Teach for America Left Me

Before I graduated from college I became committed to the idea that I would never write a blog post about an organization after I left it. If it was my choice, I didn’t need to make it worse by writing about it. If it wasn’t my choice, I wouldn’t want to throw the organization under the bus. But at the time I oriented myself this way, I believed this value was at the very bottom of the list of values I might have to exercise in my lifetime.

Then I was in a car crash.

A couple of months ago, I thought my life would go back to normal after I was healed. I knew, for medical reasons, I needed to stay in Ohio so I put in a request for a transfer to Teach for America’s southwest Ohio region.

The Detroit region put my transfer through, but I still haven’t heard from the southwest Ohio region.

I have been passionate about Teach for America since my junior year of college. I have defended it and supported it a countless number of times. What this experience has taught me is that I think I was at first passionate about TFA because I have always and will always be passionate about education. So since TFA has put a roadblock in my way, I have to go around it.

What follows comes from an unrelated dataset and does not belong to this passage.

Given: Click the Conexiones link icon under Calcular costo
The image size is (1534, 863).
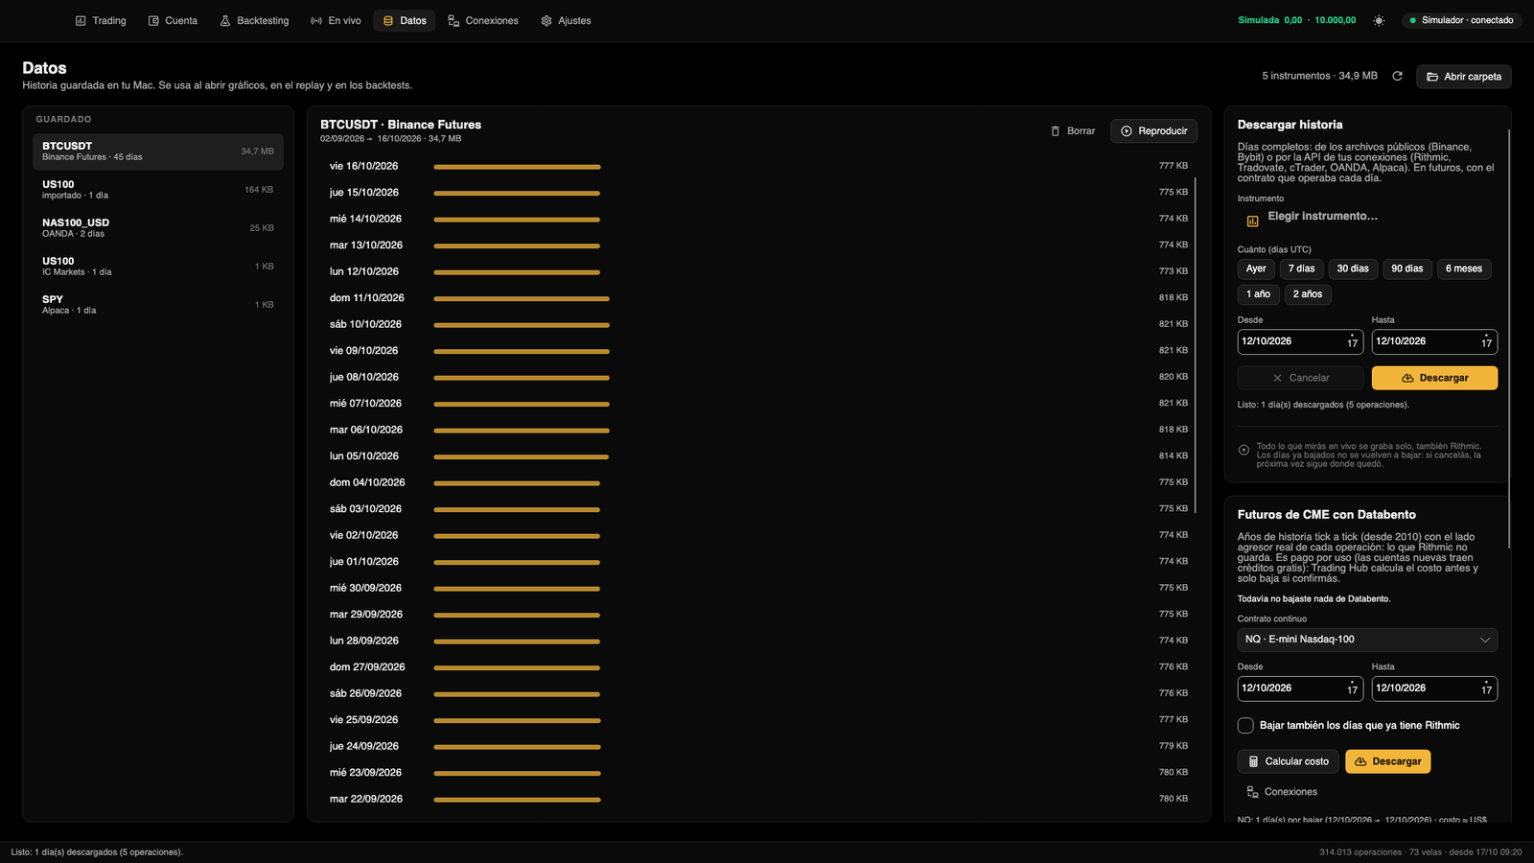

I am going to the University of Dayton to get my license and masters in secondary integrated language arts.

I wasn’t going to publish this blog post. I thought it was going to sit on my computer until the end of time, but yesterday TFA reached out to me about helping them with recruiting. The person who sent the email told me she just emailed everyone on TFA’s corps member list. I haven’t heard from TFA in three months and have no idea what I am “officially” to TFA.

All of that being said, I want it to be known that I am not leaving TFA; TFA is leaving me.

A Purposeful Blog Post

“Whoever survives a test, whatever it may be, must tell the story. That is his duty.” – Elie Wiesel

I’ve decided I want to make it public knowledge that I’m writing a book about my recovery. The book has gone through many differences in the way I talk about it. At first, I was going to make it a memoir; then I was going to make it a memoir with very little mention of my accident; then I decided I wasn’t writing a book at all—mostly due to the fact that I realized that I didn’t want to be tied to my traumatic brain injury (TBI) for the rest of my life. I didn’t want TBIs to be my thing.

Then, the more I reflected on it and the more miraculous I began to realize my recovery is, I began to think that I had been given a remarkable story. It would be selfish to keep that story to myself. And as I began thinking about writing a book about my recovery, I realized how much it would have helped me, my caregivers, and my family. There have been some very dark times for me, my immediate family, and those who are close to us. And when you are in a dark time, you feel alone. What would it have been like to have a book that told me that I wasn’t alone—that others had traveled a path similar to mine?

Writing my book (which is a little short of twenty pages now) is why my blog posts have been few and far between recently. My motivation for writing this post is because I figure that someone who reads my blog either knows someone at a publishing company or knows someone who knows someone at a publishing company. I’d really appreciate it if you could put in a good word for me wherever you have a connection.